Anticoagulanti orali, linee guida Usa nei pazienti con fibrillazione atriale
L'American College of Cardiology (Acc) ha pubblicato una serie di raccomandazioni per guidare i medici nella gestione dei pazienti con fibrillazione atriale non valvolare in trattamento a lungo termine con anticoagulanti orali sottoposti a procedure invasive. «La gestione peri-procedurale di una terapia anticoagulante in corso è un evento clinico comune che chiama in causa il parere di diversi specialisti e che varia in modo notevole nei diversi centri di cura, specie se coinvolge pazienti con fibrillazione atriale non valvolare» esordisce James L. Januzzi Jr, cardiologo al Massachusetts General Hospital e presidente del comitato di esperti che ha redatto il documento, spiegando che lo scopo dell'articolo è di fornire agli operatori sanitari informazioni su come e quando interrompere la terapia anticoagulante orale, valutare se utilizzare un agente parenterale prima durante e dopo la procedura e delineare il processo di riavvio della terapia anticoagulante orale dopo l'intervento.
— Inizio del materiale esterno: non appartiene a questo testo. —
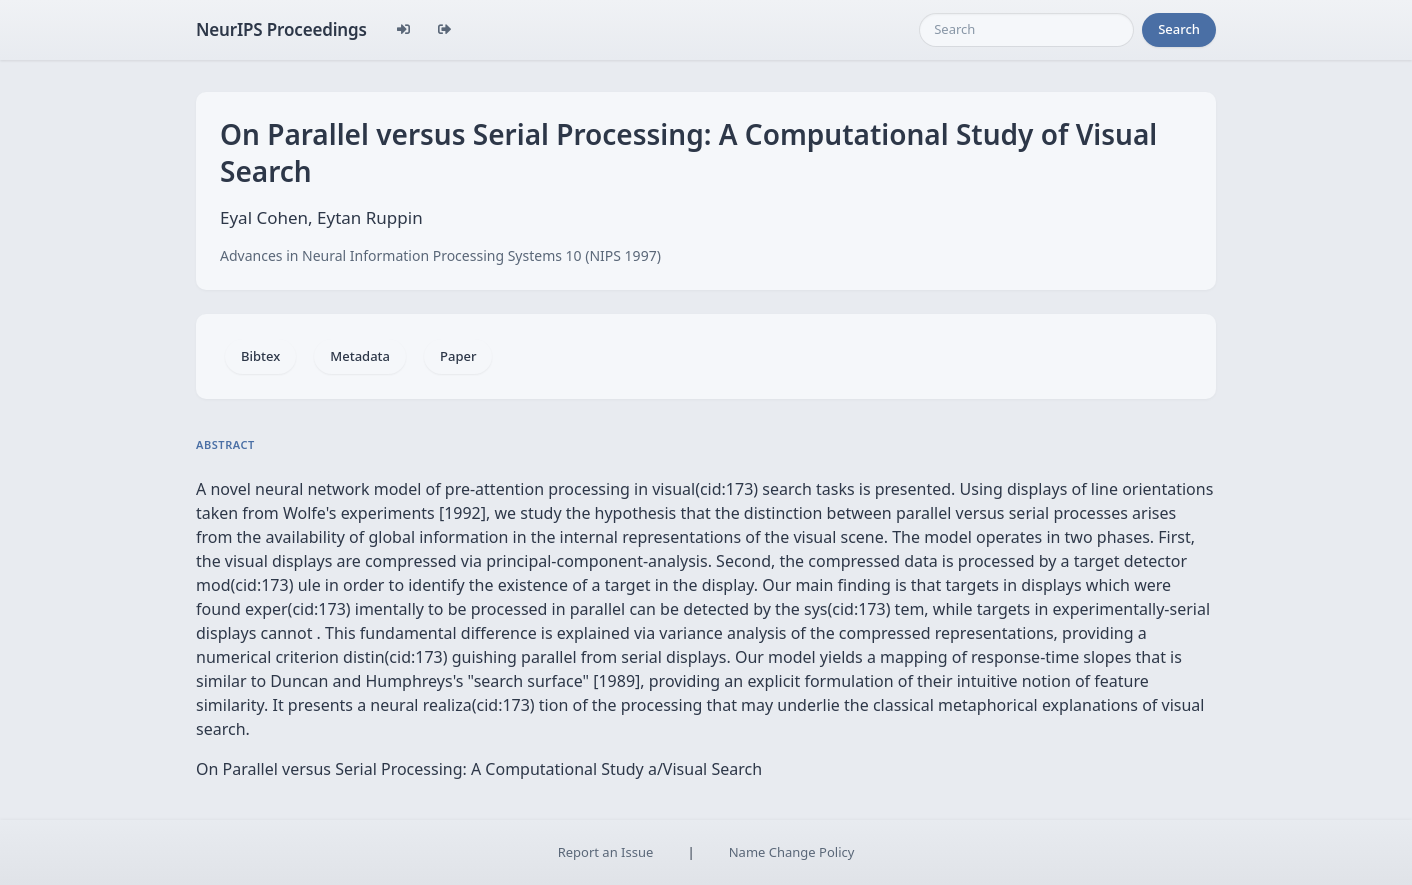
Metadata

Ecco alcuni dei punti chiave trattati nel documento, pubblicato sul Journal of American College of Cardiology: al momento di decidere se interrompere la terapia anticoagulante è opportuno prendere in considerazione il tipo di anticoagulante orale come per esempio gli antagonisti della vitamina K oppure gli anticoagulanti orali diretti, il rischio di sanguinamento del paziente e rischio di sanguinamento della procedura invasiva. Per valutare l'eccesso di rischio emorragico gli esperti dell'Acc suggeriscono di utilizzare il punteggio Has-Bled prendendo in considerazione gli eventuali sanguinamenti avvenuti negli ultimi 3 mesi, le anomalie della conta piastrinica, la presenza di elevati valori di Inr e un'anamnesi positiva per emorragie legate a precedenti procedure invasive. «Prendendo come esempio i pazienti trattati con anticoagulanti orali diretti, la clearance della creatinina e il rischio di sanguinamento procedurale vanno utilizzati per determinare il numero di dosi da non somministrare» conclude Januzzi.